Aujourd’hui : Intervention de l’ambassadeur pour la France chargé de la lutte contre le VIH/sida

Un homme a parcouru des centaines de kilomètres pour venir s’exprimer à la tribune d’une grande conférence internationale sur le VIH/sida.

Peut-être cet homme est-il venu tenir des propos convenus du genre : « J’exprime ma solidarité avec toutes les personnes séropositives du monde entier ! ». Ou peut-être est-il venu annoncer des mesures essentielles qui garantiront le droit à ces mêmes personnes séropositives d’accéder partout à des soins dignes et à des traitements.

Mais personne ou presque au sein de l’assemblée présente n’écoutera l’homme dont je vous parle et pourra répéter au terme de son discours ce qu’il aura exprimé.

Dès les premières secondes où il s’est avancé vers la tribune pour parler, sans doute même avant, cet homme, le professeur Patrice Debré, ambassadeur pour la France chargé de la lutte contre le VIH/sida et les maladies transmissibles, savait qu’il parlerait dans le vide.

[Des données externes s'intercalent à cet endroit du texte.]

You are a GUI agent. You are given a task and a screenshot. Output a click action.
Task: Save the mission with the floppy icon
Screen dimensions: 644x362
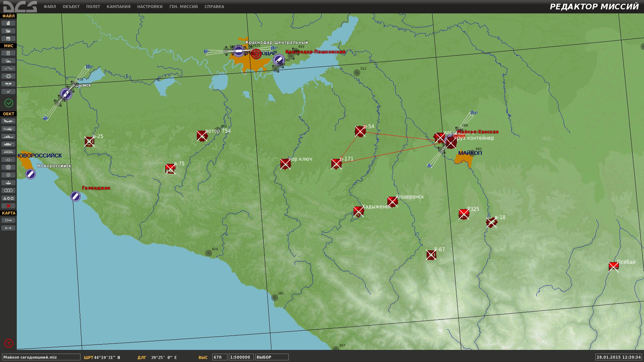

Car pendant son intervention, à l’appel d’Act Up-Paris, une grande partie de l’assistance s’est levée et lui a tourné le dos. Quelques heures auparavant, l’association française de lutte contre le sida lui avait enjoint de démissionner à cause de son absence d’implication dans la lutte contre le sida.

Brouhaha, agitation, claquement de pupitres, tumulte ; en un instant le spectacle n’est plus à la tribune mais dans la salle.

Assister à ce type d’événement est une expérience mémorable. En quelques secondes, toute l’autorité d’un homme est jetée à terre. En quelques secondes, le message qu’il entend délivrer devient inaudible. Le cataclysme orchestré par quelques-uns submerge tout. Depuis 20 ans, Act Up-Paris use régulièrement de l’art de la déstabilisation pour détruire symboliquement une cible vouée aux gémonies.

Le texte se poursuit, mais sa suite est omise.